Objective  To investigate relationships between the levels of high mobility group protein B1 (HMGB1), soluble triggering receptor expressed on myeloid cells (TREM)-like transcript 1 (sTLT-1) and acute lung injury (ALI) induced by sepsis.

  Methods  A total of 160 patients with sepsis were selected as research objects, according to whether ALI occurred during hospitalization, they were divided into ALI group (47 cases) and non-ALI group (113 cases). General information was collected, and HMGB1 as well as sTLT-1 levels were measured by enzyme-linked immunosorbent assay. Pearson method was used to analyze the relationships between serum HMGB1, sTLT-1 levels and related indicators in patients with ALI induced by sepsis. Multivariate Logistic regression analysis was used to explore the risk factors of ALI induced by sepsis; receiver operator characteristic (ROC) curve was used to analyze the predictive value of serum HMGB1 and sTLT-1 levels for ALI in sepsis patients.

  Results  The oxygenation indexp_a(O₂)/FiO₂ of the ALI group was significantly lower than that of the non-ALI group, and the levels of sequential organ failure assessment (SOFA), C-reactive protein (CRP), N-terminal pro-brain natriuretic peptide (NT-proBNP), serum HMGB1 and sTLT-1 were significantly higher than those of the non-ALI group (P < 0.05).

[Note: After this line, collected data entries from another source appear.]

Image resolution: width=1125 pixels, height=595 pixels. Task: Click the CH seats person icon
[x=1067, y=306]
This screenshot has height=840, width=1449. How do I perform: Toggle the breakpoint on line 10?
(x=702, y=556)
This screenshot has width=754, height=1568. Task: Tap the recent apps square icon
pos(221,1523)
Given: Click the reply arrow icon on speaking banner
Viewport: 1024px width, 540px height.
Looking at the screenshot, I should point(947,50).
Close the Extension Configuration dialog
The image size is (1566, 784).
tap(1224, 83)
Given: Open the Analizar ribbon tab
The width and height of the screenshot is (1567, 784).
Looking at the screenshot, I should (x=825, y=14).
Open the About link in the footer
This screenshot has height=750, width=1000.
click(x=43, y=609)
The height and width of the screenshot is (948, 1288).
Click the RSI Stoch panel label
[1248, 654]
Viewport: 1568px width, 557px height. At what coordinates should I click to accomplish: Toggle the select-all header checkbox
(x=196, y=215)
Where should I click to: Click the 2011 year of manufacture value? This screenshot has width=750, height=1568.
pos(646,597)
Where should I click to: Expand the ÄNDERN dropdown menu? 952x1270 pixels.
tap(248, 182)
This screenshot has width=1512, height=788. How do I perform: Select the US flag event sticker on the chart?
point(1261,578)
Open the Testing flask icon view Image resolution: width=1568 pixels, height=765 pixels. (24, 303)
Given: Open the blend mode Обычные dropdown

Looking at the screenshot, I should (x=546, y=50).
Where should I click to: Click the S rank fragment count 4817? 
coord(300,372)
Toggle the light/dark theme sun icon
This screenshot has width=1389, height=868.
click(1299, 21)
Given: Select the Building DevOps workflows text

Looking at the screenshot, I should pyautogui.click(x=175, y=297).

The levels of HMGB1 and sTLT-1 were negatively correlated with p_a(O₂)/FiO₂, and positively correlated with SOFA score, CRP and NT-proBNP (P < 0.05). The level of p_a(O₂)/FiO₂, SOFA score and serum levels of HMGB1 and sTLT-1 were risk factors for ALI induced by sepsis (P < 0.05). The area under the curve of serum HMGB1 and sTLT-1 levels in predicting the occurrence of ALI in sepsis patients was 0.910. The sensitivity and specificity of combined prediction were higher than that of serum HMGB1 or STT-1 alone.

  Conclusion  The serum levels of HMGB1 and sTLT-1 are increased in patients with sepsis ALI, and they can be used as potential serum markers to judge the occurrence of ALI.